[[ Records to use, beginning ]]
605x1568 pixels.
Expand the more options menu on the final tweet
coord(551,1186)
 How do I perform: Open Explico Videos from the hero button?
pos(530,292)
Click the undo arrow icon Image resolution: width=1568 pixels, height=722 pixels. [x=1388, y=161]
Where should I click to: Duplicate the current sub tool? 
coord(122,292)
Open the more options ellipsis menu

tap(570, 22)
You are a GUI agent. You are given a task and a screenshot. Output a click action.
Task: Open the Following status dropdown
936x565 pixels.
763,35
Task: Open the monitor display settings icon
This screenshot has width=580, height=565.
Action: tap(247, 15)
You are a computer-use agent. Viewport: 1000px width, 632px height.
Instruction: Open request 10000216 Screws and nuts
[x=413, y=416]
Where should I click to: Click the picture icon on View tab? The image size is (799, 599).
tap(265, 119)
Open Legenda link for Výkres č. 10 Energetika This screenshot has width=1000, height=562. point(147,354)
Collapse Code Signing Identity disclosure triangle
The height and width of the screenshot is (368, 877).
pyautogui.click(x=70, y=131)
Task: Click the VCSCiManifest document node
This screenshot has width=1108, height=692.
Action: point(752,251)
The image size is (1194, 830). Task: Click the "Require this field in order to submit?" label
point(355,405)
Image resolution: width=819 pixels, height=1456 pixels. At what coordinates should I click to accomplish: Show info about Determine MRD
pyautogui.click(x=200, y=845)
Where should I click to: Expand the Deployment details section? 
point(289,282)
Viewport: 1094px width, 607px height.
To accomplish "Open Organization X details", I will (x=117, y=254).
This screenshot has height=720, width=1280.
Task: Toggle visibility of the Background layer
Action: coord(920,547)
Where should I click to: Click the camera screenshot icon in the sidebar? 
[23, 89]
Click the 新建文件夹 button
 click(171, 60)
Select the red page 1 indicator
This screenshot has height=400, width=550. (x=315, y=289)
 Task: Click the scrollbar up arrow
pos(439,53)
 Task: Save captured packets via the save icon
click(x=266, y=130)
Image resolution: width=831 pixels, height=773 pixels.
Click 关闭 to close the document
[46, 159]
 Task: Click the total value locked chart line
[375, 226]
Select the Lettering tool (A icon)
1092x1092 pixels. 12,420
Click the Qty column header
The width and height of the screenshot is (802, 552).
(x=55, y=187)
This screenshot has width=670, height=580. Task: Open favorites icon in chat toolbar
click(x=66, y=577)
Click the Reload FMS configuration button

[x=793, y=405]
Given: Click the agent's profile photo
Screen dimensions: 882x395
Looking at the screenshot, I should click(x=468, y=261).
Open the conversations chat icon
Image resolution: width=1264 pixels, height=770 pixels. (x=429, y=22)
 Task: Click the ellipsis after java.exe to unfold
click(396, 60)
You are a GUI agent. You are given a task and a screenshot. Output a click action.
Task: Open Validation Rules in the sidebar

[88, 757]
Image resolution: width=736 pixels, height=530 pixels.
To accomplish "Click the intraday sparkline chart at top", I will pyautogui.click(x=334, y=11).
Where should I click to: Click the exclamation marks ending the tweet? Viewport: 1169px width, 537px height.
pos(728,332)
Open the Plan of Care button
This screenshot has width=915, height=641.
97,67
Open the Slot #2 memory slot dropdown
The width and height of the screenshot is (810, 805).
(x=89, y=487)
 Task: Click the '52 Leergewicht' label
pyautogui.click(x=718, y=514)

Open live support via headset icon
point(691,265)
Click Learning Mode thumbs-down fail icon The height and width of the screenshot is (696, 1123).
[[ Records to use, end ]]
Take the lines from the first line of the records through the line holding "Viewport: 1094px width, 607px height.", both included, and please reproduce them exactly with nothing added.

Your solution
605x1568 pixels.
Expand the more options menu on the final tweet
coord(551,1186)
 How do I perform: Open Explico Videos from the hero button?
pos(530,292)
Click the undo arrow icon Image resolution: width=1568 pixels, height=722 pixels. [x=1388, y=161]
Where should I click to: Duplicate the current sub tool? 
coord(122,292)
Open the more options ellipsis menu

tap(570, 22)
You are a GUI agent. You are given a task and a screenshot. Output a click action.
Task: Open the Following status dropdown
936x565 pixels.
763,35
Task: Open the monitor display settings icon
This screenshot has width=580, height=565.
Action: tap(247, 15)
You are a computer-use agent. Viewport: 1000px width, 632px height.
Instruction: Open request 10000216 Screws and nuts
[x=413, y=416]
Where should I click to: Click the picture icon on View tab? The image size is (799, 599).
tap(265, 119)
Open Legenda link for Výkres č. 10 Energetika This screenshot has width=1000, height=562. point(147,354)
Collapse Code Signing Identity disclosure triangle
The height and width of the screenshot is (368, 877).
pyautogui.click(x=70, y=131)
Task: Click the VCSCiManifest document node
This screenshot has width=1108, height=692.
Action: point(752,251)
The image size is (1194, 830). Task: Click the "Require this field in order to submit?" label
point(355,405)
Image resolution: width=819 pixels, height=1456 pixels. At what coordinates should I click to accomplish: Show info about Determine MRD
pyautogui.click(x=200, y=845)
Where should I click to: Expand the Deployment details section? 
point(289,282)
Viewport: 1094px width, 607px height.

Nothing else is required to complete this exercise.